Posted by DJ.Voyce on March 08, 1998 at 13:13:05

In Reply to: Crankshaft Drag Revisited - (Joe, Voyce, Bidonde and Purcel)
posted by Gordon Biggar on March 08, 1998 at 01:13:20

G'Day Colonel,
Glad to hear your problem's sorted. The object of this posting is just to point out that under NO CIRCUMSTANCES WHATSOEVER should the bearing caps be switched around on the conrods (I'm sure Gordon meant nuts & not caps) as they are machined as a unit & will not form a perfect circle with a foreign rod. The same will apply if the cap is reversed when fitted to the rod. If the bearing caps are causing an increase in drag when tightened, I would seriously consider re-checking the clearance with Plastigage & look for any shiny spots on the bearing surface just as a matter of course.
Regardz
DJ.
OutOfAfrica A's

: Many thanks!

: The delay in my response is not one of disinterest, by any means.I can now understand why Ford used electric motors to break in engines.It appears that my shoulders are not as strong as they used to be...

: I reached Les Andrews in California.His 35 foot-pound guide is only a rule of thumb from many engine rebuilds.He noted that a figure in the neighborhood of 45+ foot pounds was nothing to be concerned about.(He did note that his measurement of piston-to-sleeve clearance should have read, "as taken at the base of the piston skirt."Good catch, Monsieur Voyce!There was barely .001 inches on all four of my readings, which made me feel better.)

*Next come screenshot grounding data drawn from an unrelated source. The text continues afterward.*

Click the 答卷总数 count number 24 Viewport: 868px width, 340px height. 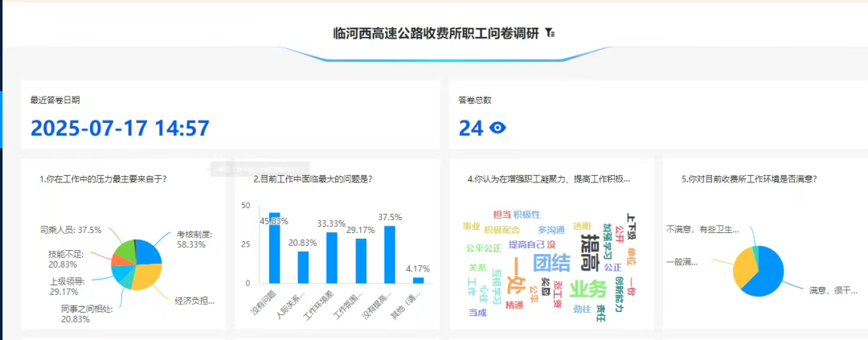[x=470, y=128]
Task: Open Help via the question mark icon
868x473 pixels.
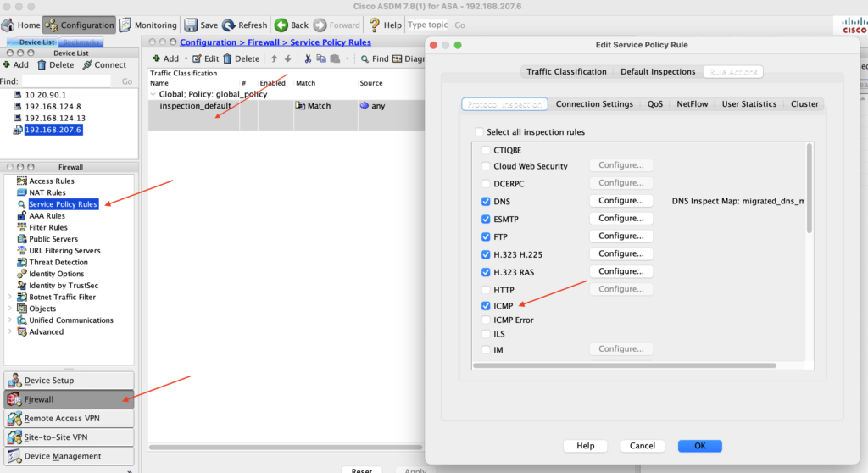Action: click(x=374, y=25)
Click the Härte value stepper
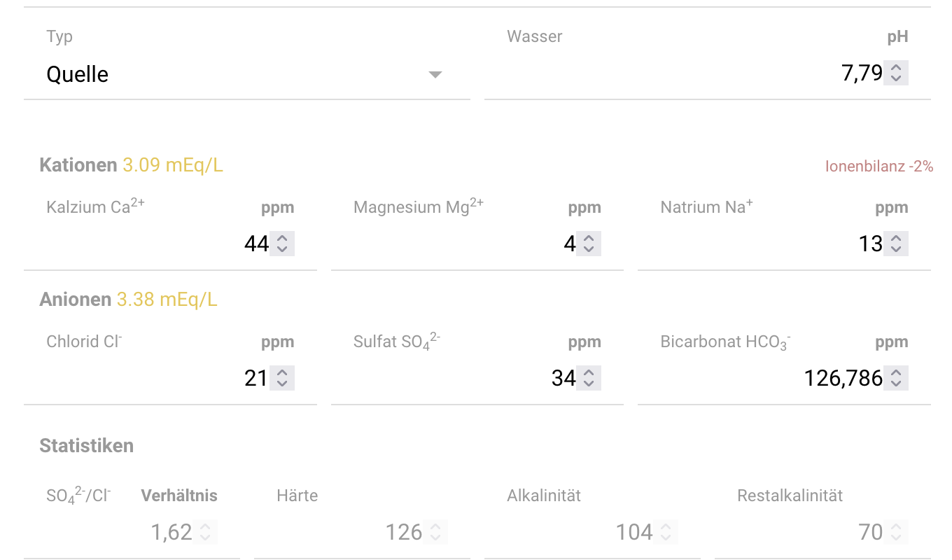 click(435, 532)
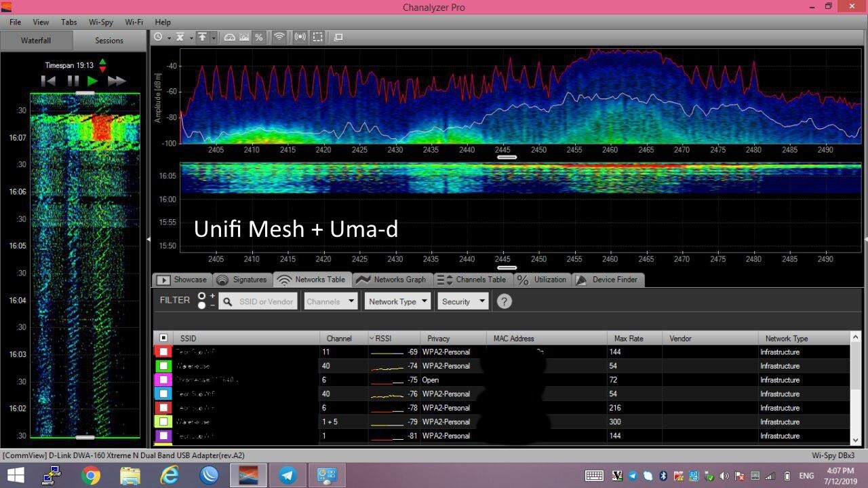Click the clock timespan icon in toolbar

158,37
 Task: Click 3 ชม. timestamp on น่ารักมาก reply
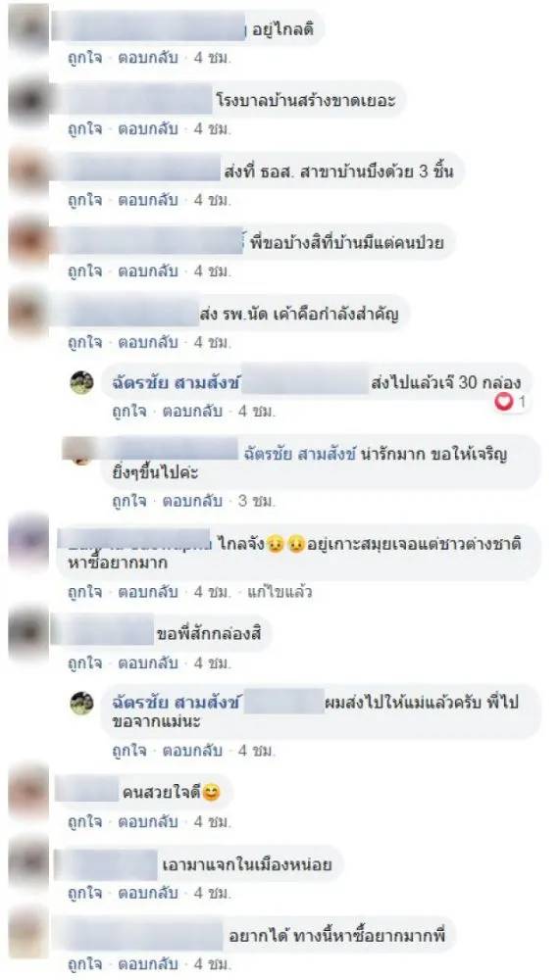click(257, 501)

: I followed DJ Voyce's approach of loosening the connecting rod bolts, one by one.The increase in drag, contrasted with just the main bearing caps torqued to specs, very definitely appears to be related to the connecting rod caps themselves.(I have included a table of torque readings below for your bedtime reading.)One of the problems may relate to the fact that the positioning of the castle nuts after torquing left the "towers" of four of the nuts squarely in line with the cotter pin holes.This required additional torque -- it turns out -- of 12-15 foot pounds to line up the nuts appropriately.I had initially assumed that backing them off -- with only 35 foot pounds of torque to begin with -- might be too lenient, providing too much play in the caps.I have since learned that one trick to solve this dilemma is to switch around the caps.The other, if that doesn't work, is to mill down very slightly the base of the nut.(The latter came from Les; I can't say that I would have thought of that.)

: I'm not sure what the following table proves, but it (as well as your comments) has given me confidence to proceed.

: Original Torque after Initial Rebuild = 58 foot pounds
:
: Torque after Loosening and Retightening all rod nuts,
:using the procedure described above for
:aligning castle nuts = 49 foot pounds

:
: With Conn. Rod Cap #1 Loosened:48 ft. lbs.
: #1 " :35
:#1-3 " :27
: With all Loosened: 26

:
: The reverse procedure was used for the tightening (e.g., starting with #4 and working forward).The table below is reversed to correspond with that above

:
: With all Tightened:49 ft. lbs.
: With #2-4 Tightened: 53 ft. lbs.
: #3 ": 40
:#4 ": 30

:
: The only explanation that I can provide for the 49 foot-pound reading is that by that time the crank had been getting a good workout -- as had my shoulder.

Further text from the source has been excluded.